Bernard Krainis


Bernard Krainis was an American musician and co-founder of New York Pro Musica. He played recorder and studied with Erich Katz.
Bernard Krainis, a noted recorder player and a founding member of the New York Pro Musica Antiqua and the Aston Magna Foundation for Music, two pioneering ensembles for the performance of early music on period instruments, died on Aug. 18, 2000 at his home in Great Barrington, Mass. He was 75.
The cause of death was cancer, his family said.
Mr. Krainis was born in New Brunswick, N.J., on Dec. 28, 1924, the son of Abraham and Rose Sachs Krainis. During World War II he served in the Army, stationed in India with the Seventh Bomber Group. He attended Denver University. But it was his studies at New York University, where he was a student of the medieval and Renaissance music scholar Gustave Reese, that determined the future course of his life.

[Stored records]
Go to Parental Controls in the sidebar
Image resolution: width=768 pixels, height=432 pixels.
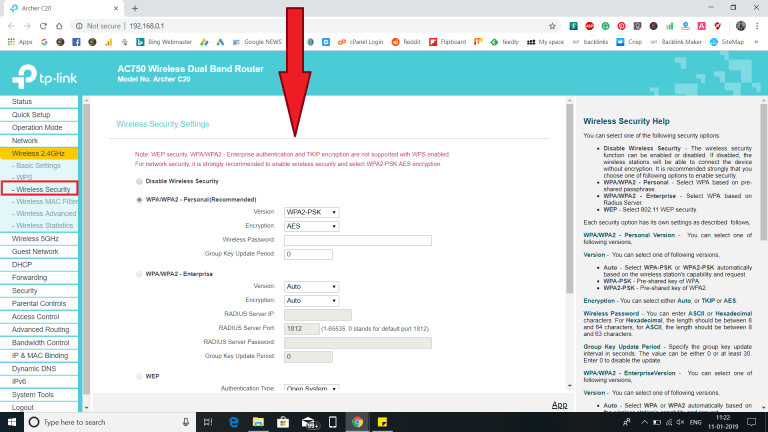click(38, 303)
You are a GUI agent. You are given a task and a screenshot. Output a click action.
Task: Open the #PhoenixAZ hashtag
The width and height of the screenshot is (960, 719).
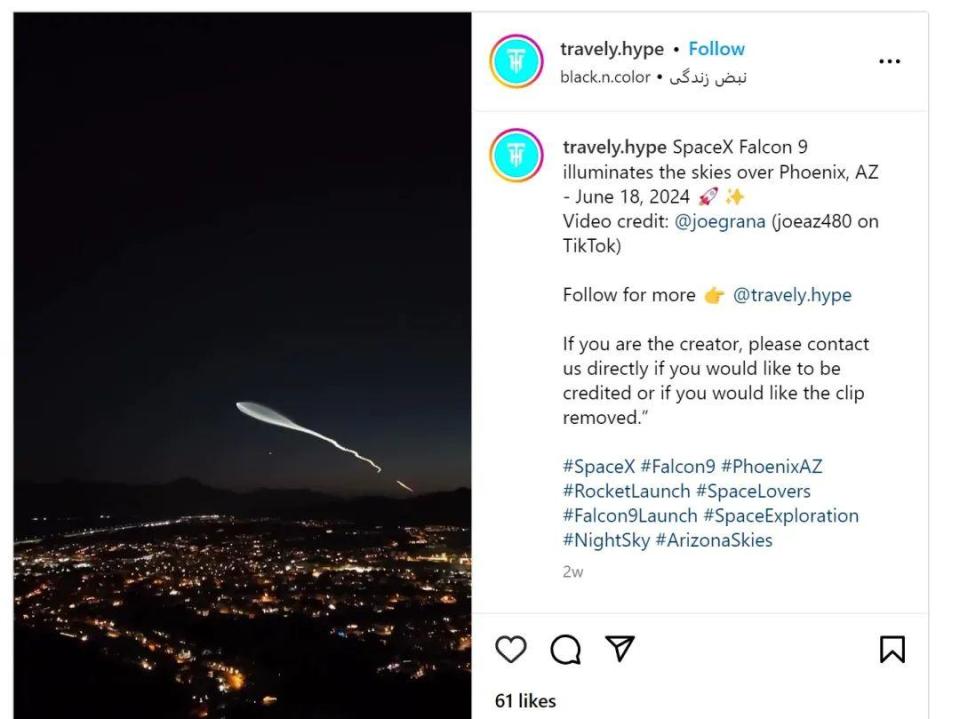771,467

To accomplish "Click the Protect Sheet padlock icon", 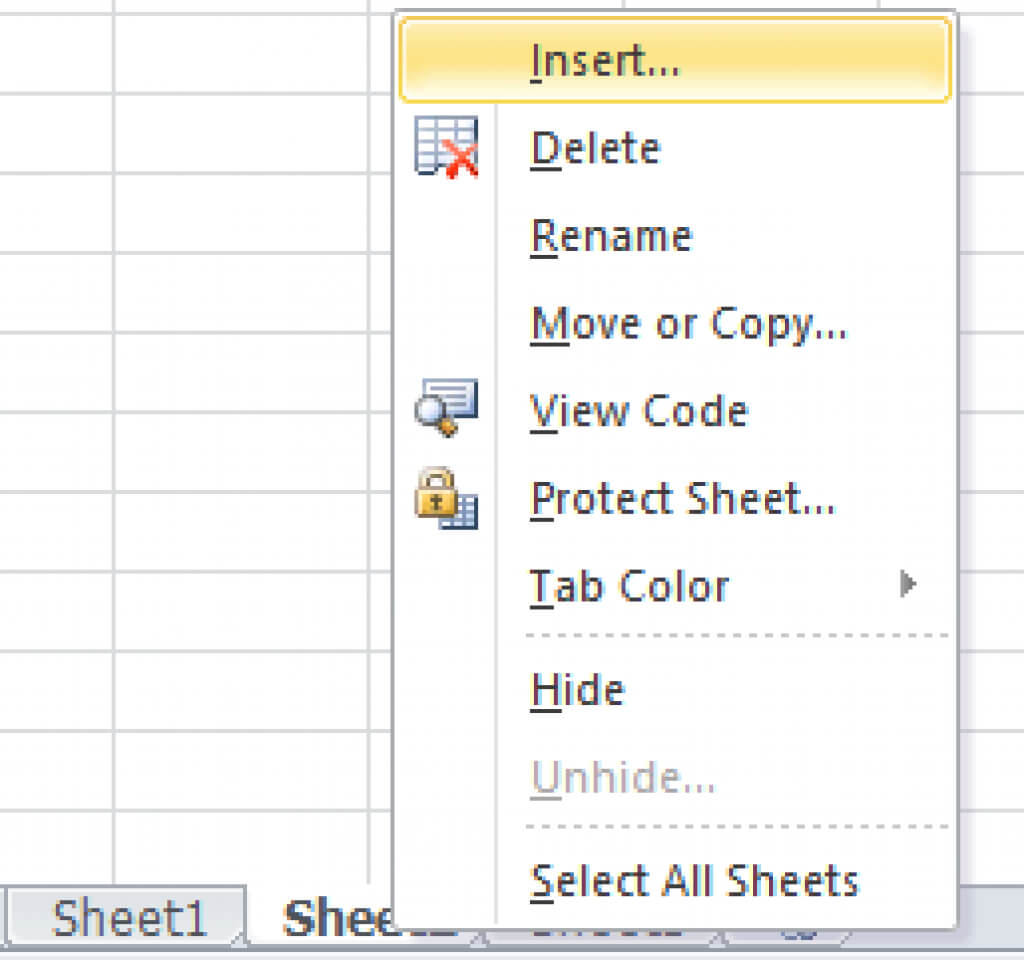I will 446,498.
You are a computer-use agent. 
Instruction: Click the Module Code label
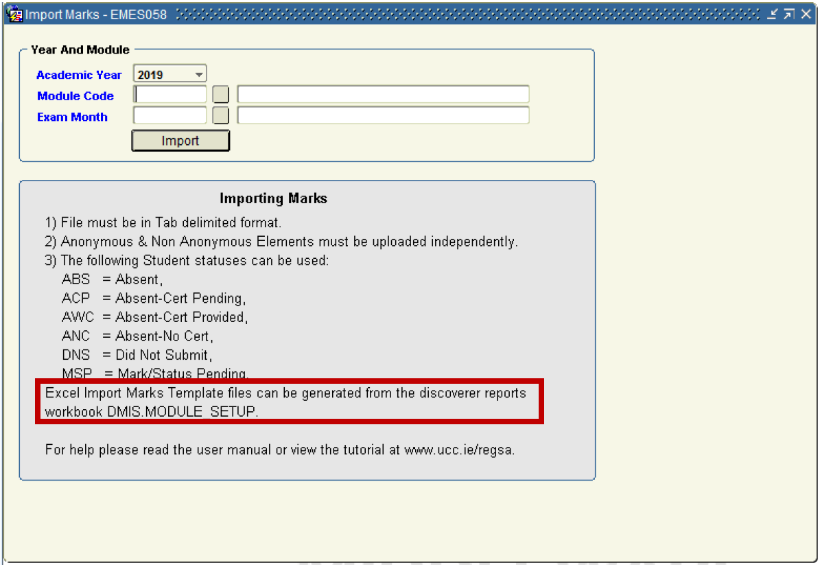(75, 96)
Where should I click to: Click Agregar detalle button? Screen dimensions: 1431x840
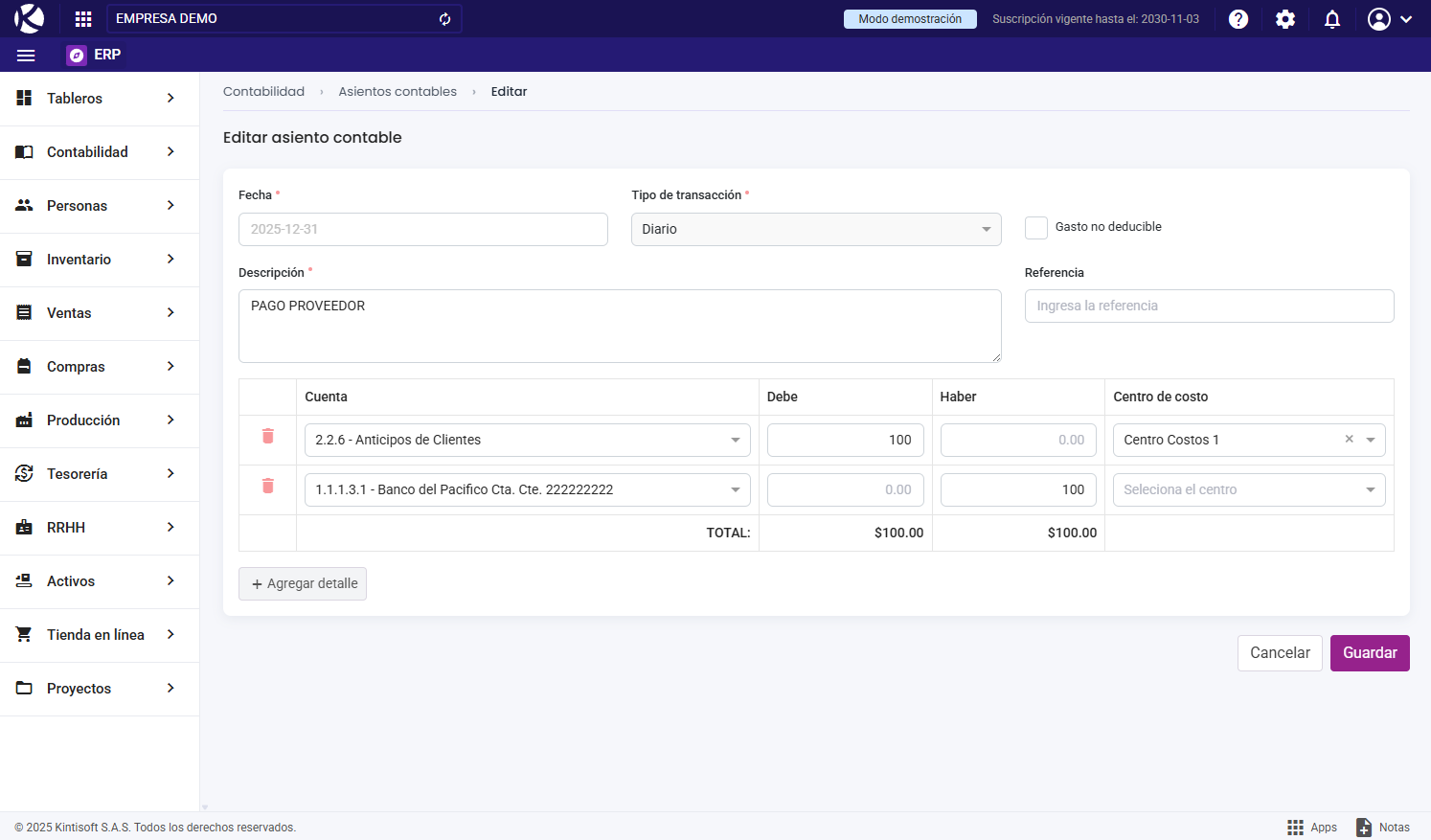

**BRIEF 1:**
According to the text on Bernard Krainis, where was he stationed during his Army service in World War II?
**BRIEF 2:**
Extract the passage from the Bernard Krainis text starting with "Bernard Krainis, a" and going on through "his family said.".
**BRIEF 3:**
Extend the account of Bernard Krainis's life beyond its final sentence.
The lines stand apart from the text about Bernard Krainis.

**EXPECTED ANSWER 1:**
In India, with the Seventh Bomber Group.

**EXPECTED ANSWER 2:**
Bernard Krainis, a noted recorder player and a founding member of the New York Pro Musica Antiqua and the Aston Magna Foundation for Music, two pioneering ensembles for the performance of early music on period instruments, died on Aug. 18, 2000 at his home in Great Barrington, Mass. He was 75.
The cause of death was cancer, his family said.

**EXPECTED ANSWER 3:**
In 1952, along with the conductor and musicologist Noah Greenberg, Mr. Krainis formed the New York Pro Musica Antiqua, which brought wider public attention to early music and was in the forefront of the period-instrument movement. Mr. Krainis performed with the group until 1959. In the 1960s he organized and toured with his own ensembles: the Krainis Baroque Trio, the Krainis Baroque Ensemble and the Krainis Consort, becoming one of the few recorder players at the time to have a prominent solo career.
In the early 1970s he was a founding member of Aston Magna, which is still a force in the revival of early music, presenting concerts and sponsoring an important summer music festival at its headquarters in Great Barrington, where Mr. Krainis moved in 1969.
In 1985, at 60, he retired as a performer. But he remained active as a board member and teacher at Aston Magna. He also taught at Kirkland College, Columbia University, the Eastman School of Music and Smith College.
Mr. Krainis is survived by his wife, Betty; a son, John, of Freeport, Me.; a stepson, David H. Lippman of Great Barrington; two stepdaughters, Deborah Morris of Great Barrington and Judith Grant of Chapel Hill, N.C.; a sister, Esther James of Freeland, Wash.; and nine grandchildren.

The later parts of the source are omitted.